Cabinet ministers insisted Tuesday that government is overwhelmed by innumerable access to information requests, though official numbers paint a very different picture.

'Countless' requests

12 years ago
Duration 2:59
Ministers claim they are overwhelmed with access requests, reports David Cochrane

Newfoundland and Labrador cabinet ministers continued Tuesday to paint the government as plowed under by innumerable access to information requests, even though official numbers paint a different picture entirely.

Justice Minister Felix Collins speaks Tuesday in the house of assembly. (CBC )

The governing Tories have come under fierce criticism for Bill 29, which when passed will make it substantially harder to obtain information connected to government decision-making. A filibuster continued Tuesday evening for the second straight night.

Cabinet ministers have said the government is overwhelmed by requests, many of which they say are mere nuisances, or the requests of journalists and Opposition politicians who don't want to work hard to find their own information.

"You know, they make countless and countless requests for information," Service Newfoundland and Labrador Minister Paul Davis said.

But the requests are not countless at all, as they have been tallied annually in the reports of the office of the Information and Privacy Commissioner.

For the 2010-2011 year, there were 581 requests to all public bodies, which together number about 500.

That works out to an average of 11 requests each week for the entire province.

For the preceding year, there were 579 requests.

The Information and Privacy Commissioner reported that there were 84 requests for review last year, slightly higher than the 82 of the preceding year. Eighteen of those files turned into formal complaints last year, up from 13 the year before.

But Justice Minister Felix Collins, who fielded most of the Opposition's questions at the house of assembly Tuesday, left a different impression Monday while describing the rationale for Bill 29.

"The thousands of requests that come in to public bodies for information — if you directed them all to the privacy investigator, privacy commissioner, he'd do nothing else but make decisions on that kind of information," Collins said.

"You'd tie him up completely."

Bill 29 will make it difficult to obtain what the government deems to be cabinet papers, including briefing books that have been released in the past.

Opposition Leader Dwight Ball as well as other Liberal and NDP MHAs fired heavily at the government benches, with Ball challenging a comment that Premier Kathy Dunderdale made Monday.

"Yesterday, the premier stated there are a lot of vexatious requests for information and attributed those coming from the Opposition parties. Of the 175 requests for review from the Information Commissioner, 90 per cent were initiated by individuals and only 2 per cent from political parties," Ball said. "Why are you making it harder for individuals in our Province to access information?"

Collins responded that Newfoundland and Labrador has ranked second among Canadian jurisdictions for releasing personal information within statutory guidelines.
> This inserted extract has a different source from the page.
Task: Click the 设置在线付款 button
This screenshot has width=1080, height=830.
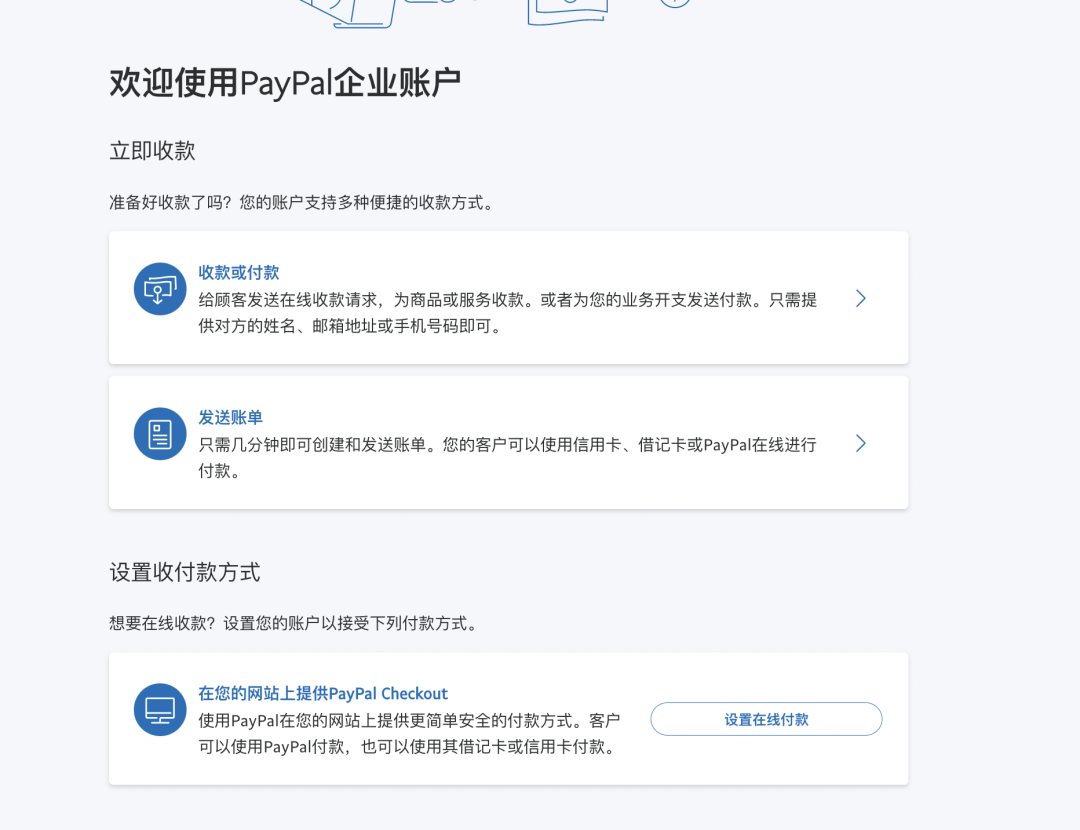Action: [766, 719]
As well, Collins suggested that most people don't care about the issue, despite keen interest from the media and other politicians.

"Who out there cares what's in a minister's briefing book?" Collins told the house.

Government will become secretive: pundit

But Russell Wangersky, an editor and columnist at the St. John's Telegram, said the changes make a mockery of the spirit of access to information legislation.

"The constituency scandal went on for years and years because there was no open access for the auditor general to look at the books at the house of assembly," said Wangersky, who said investigative journalism will suffer if Bill 29 passes.

He also said it will make Kathy Dunderdale's government more secretive than that of Stephen Harper.

"Details about the F35 fighters, details about the purchases at the G-8-20 summits, details of the Gazebo Gate, even details of the robocalls came about through federal access to information requests. None of those could have come out under the proposed changes to our provincial act," Wangersky told CBC News.